Thursday, March 4, 2010

Fixing a Mysterious Memory Leak on ColdFusion 8

Last year I noticed a strange problem while developing the Mach-II Dashboard on an Adobe CF8 based application.   If I reloaded my entire Mach-II application through an URL argument which called the bootstrapper loadFramework() method everything was fine.  However, if I reloaded my application via the Dashboard I would see a slow memory leak of 30MB of Java heap space per reload.  Suffice it to say that in normal development, you can reload an application many times every day.  Thus this was very bad.  I do remind you that my application is fairly large (200-250MB of heap space to load up).

The only difference between the two methods of reloading was the bootstrapper method instantiated a Mach-II AppLoader CFC and replaced the current one in the application scope.  The dashboard on the other hand would reload the application by reusing the current AppLoader and calling an method on it.  I was able to replicate the memory leak using the bootstrapper by calling the same method that the Dashboard was using instead instantiating a new AppLoader CFC.

I immediately tried to replicate this memory leak on OpenBD and Railo test beds however I did not observe any memory leaks.  So the problem only existed on CF8 and probably CF7 based on another blog post posted by the great development team at Dave Ramsey.  To be fair, I personally haven't tested on CF9 but have heard reports of this from another Mach-II user.

Basically, it appears that CF8 holds on to a strong reference of some type of object in memory and is never released  from the heap for reuse.  I checked a lot stuff in our code base for accidental circular references or something strange like that, but I was unable to figure out the problem.  I even devised a stripped down application based on the Mach-II skeleton and nothing else. This was attempt #1 where I spent about four hours.  Frustrated, I went to bed.

It took a couple of months of just ignoring the problem for me to release all the frustration that I have had about this issue.  Plus, I was out of ideas even after discussing this Kurt Wiersma and Matt Woodward.  So on attempt #2, I decided that I needed to use some more high powered tools available to me.  So I fired up VisualVM which is bundled with Java 6 these days (before it was separate download).  VisualVM allows you to get detailed information about Java applications that are running in a JVM (local or remote) such as monitoring memory consumption, profile applications and take/display heap or thread dumps.  Since ColdFusion runs on Java, this is perfect tool to figure out the problem.

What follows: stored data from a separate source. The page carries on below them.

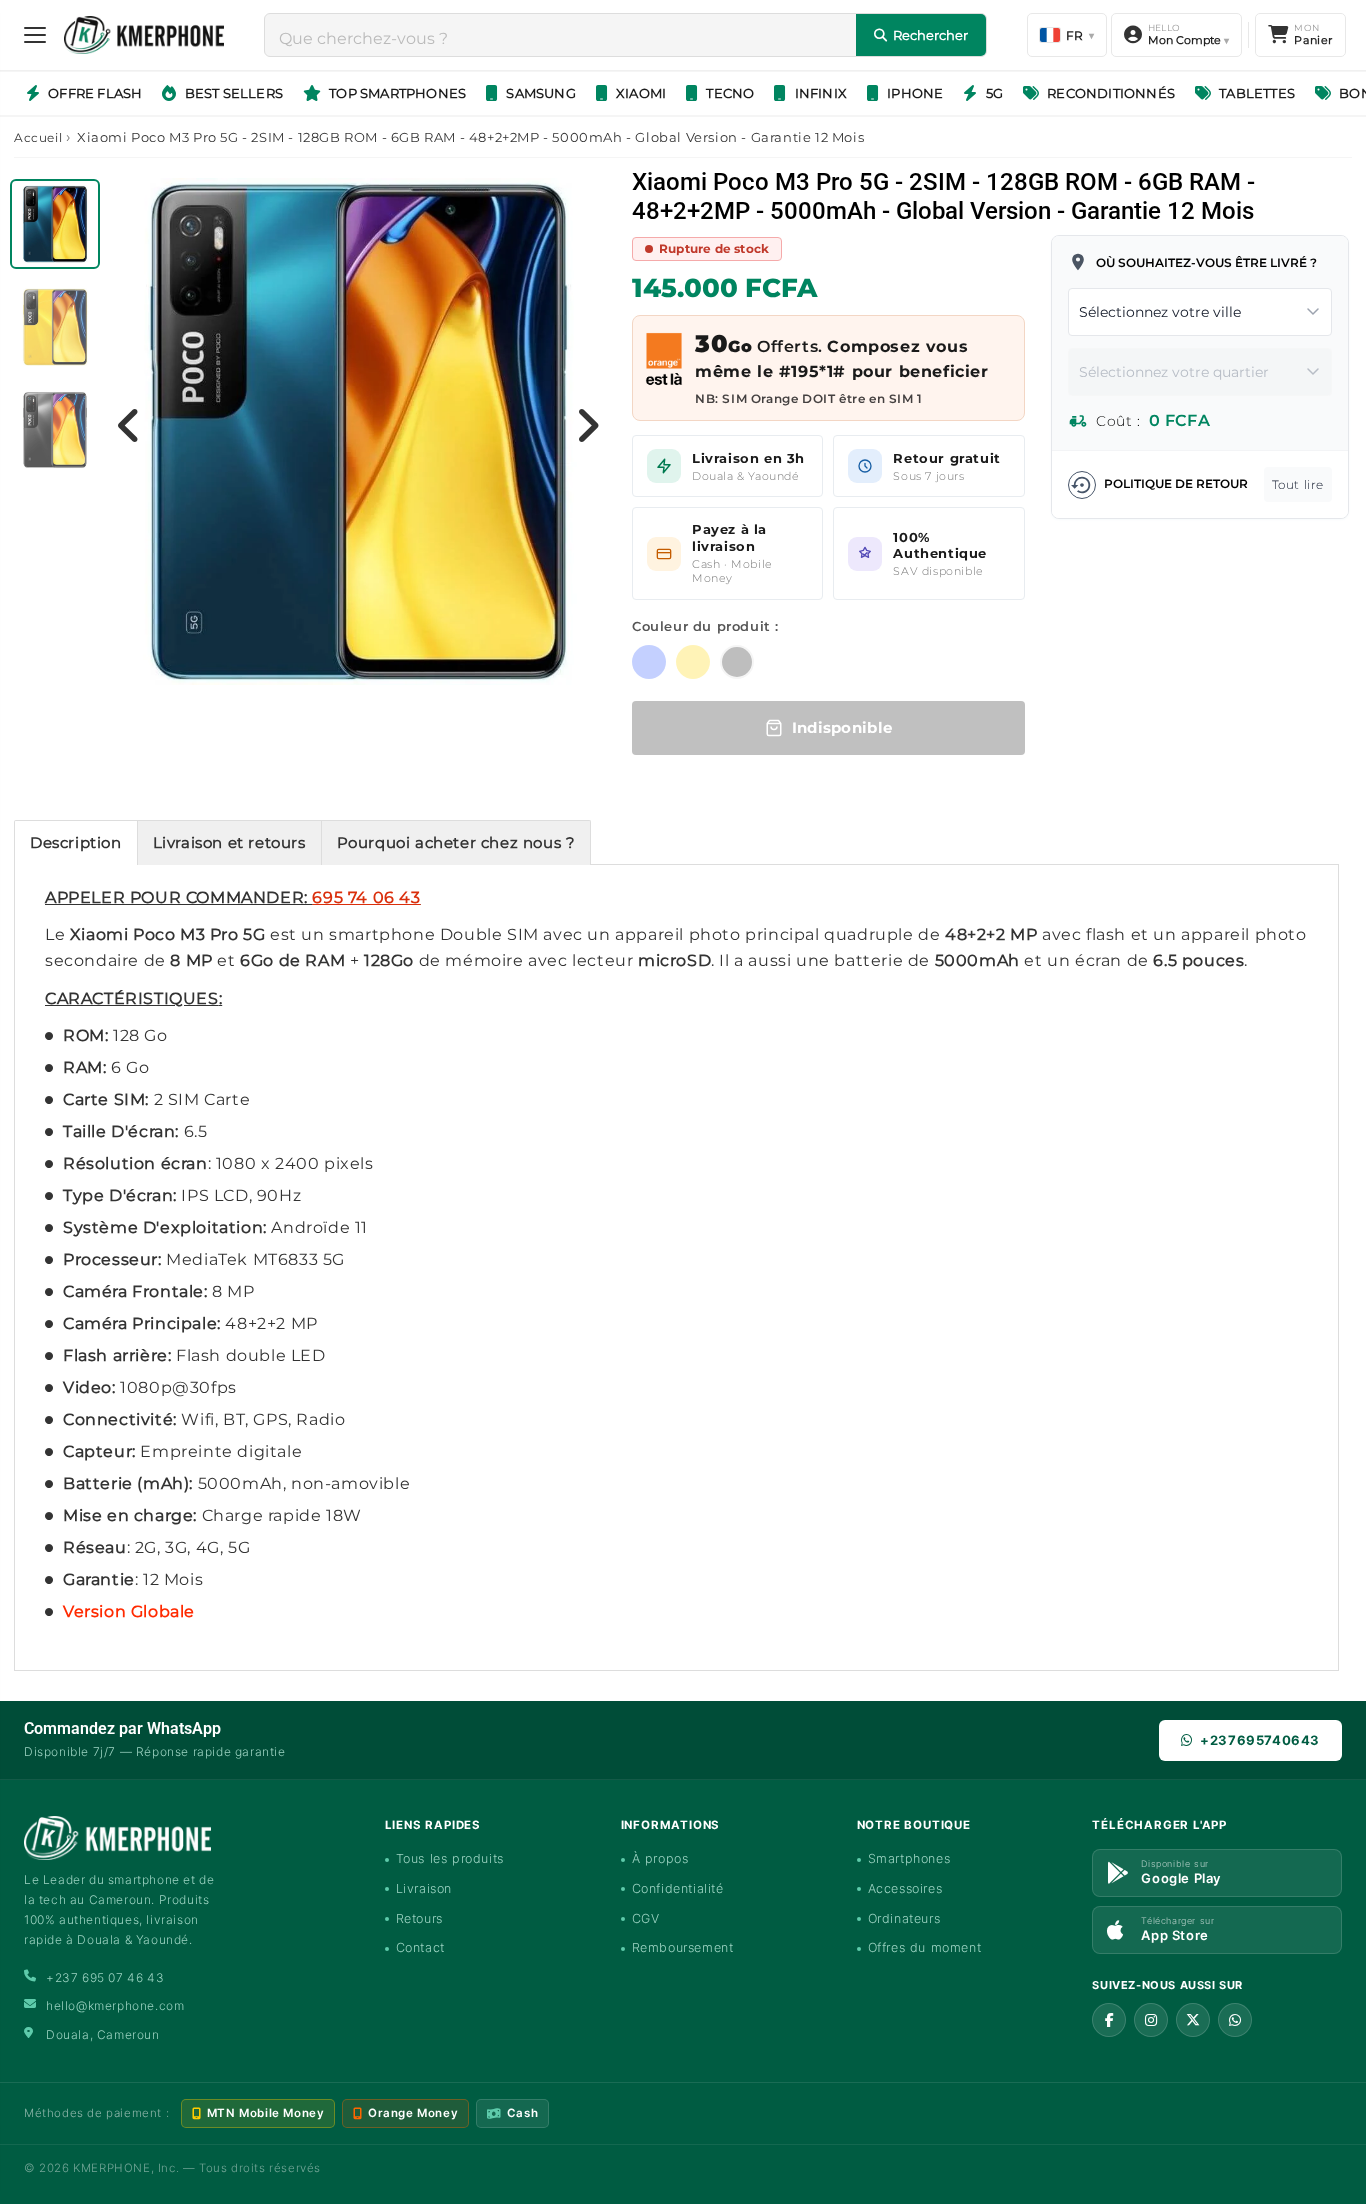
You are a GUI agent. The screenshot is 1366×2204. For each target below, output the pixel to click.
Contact (420, 1947)
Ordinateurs (904, 1918)
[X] (1193, 2020)
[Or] (693, 662)
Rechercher (930, 35)
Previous (129, 425)
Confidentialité (678, 1888)
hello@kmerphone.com (115, 2005)
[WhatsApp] (1235, 2020)
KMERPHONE (111, 2168)
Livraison (424, 1888)
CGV (646, 1918)
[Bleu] (649, 662)
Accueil (38, 137)
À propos (660, 1858)
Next (588, 425)
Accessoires (905, 1888)
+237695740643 (1260, 1740)
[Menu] (35, 35)
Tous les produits (450, 1858)
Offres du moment (925, 1947)
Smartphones (909, 1858)
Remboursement (683, 1947)
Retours (419, 1918)
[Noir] (737, 662)
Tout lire (1298, 484)
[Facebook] (1109, 2020)
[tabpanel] (57, 229)
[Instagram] (1151, 2020)
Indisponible (842, 727)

I'll spare you my frustrations, but about four hours in I was able to see that CF8 was holding on to a strong reference to the MachII.framework.AppLoader component which does have a circular reference to another AppLoader when Mach-II modules are in use.  However, my frustrations were not of what was the problem, but how to fix the issue.  So I Googled and Googled for blog posts and after a while I came upon this post (thanks Dave Ramsey guys - great blog name):

ColdFusion 7 Memory Leak (via Web Monkeys With Laser Beams)

So, what the hell?  If I leave off a "output" attribute on a <cffunction> there could be a memory leak?  That seems like a totally stupid bug.  So I did a code base search of Mach-II for missing "output" attributes on <cffunction> tags.  I knew there were a few because CF doesn't treat the "output" attribute like a true boolean.

1. output="true" - output everything
2. output="false - suppresses all output
3. no output attribute defined-  suppresses all output except if you have something wrapped in a <cfoutput> tag

Option number three is used in a couple of places because it is actually quite usual.  Now, this "feature" of the "output" is not documented, but is known to I guess a more advanced CFML programmers.  So I added in cfoutput="true" for all the places in all the places where we had left off the "output" attribute.  I thought I would worry about whitespace suppression later if this work.  So, restarted my instance of Tomcat and did a few reloads of my application via the Dashboard.  I took a heap space dump before I started to get a baseline and did a few more snapshots after a few reloads to see what was happening.

I think after seeing the first results I yelled some expletive along the lines of Holy Cow!  This small change was like a tourniquet on the memory leak.  It was now down to 6MB memory leak per reload.  So I knew there was something else up.  A quick search of ColdSpring showed a ton of missing "output" attributes on <cffunction> tags.  A RegEx replace of those was quickly performed.

After restarting my Tomcat instance, I repeated my analysis process of heap dumps and reloading of my application.  Viola! The memory leak was gone.  Literally, the JVM would recover all the memory -- down the almost 1kb of heap space after a full GCC was requested (which is why I wrote a "request garbage collection" feature in the Dashboard that night).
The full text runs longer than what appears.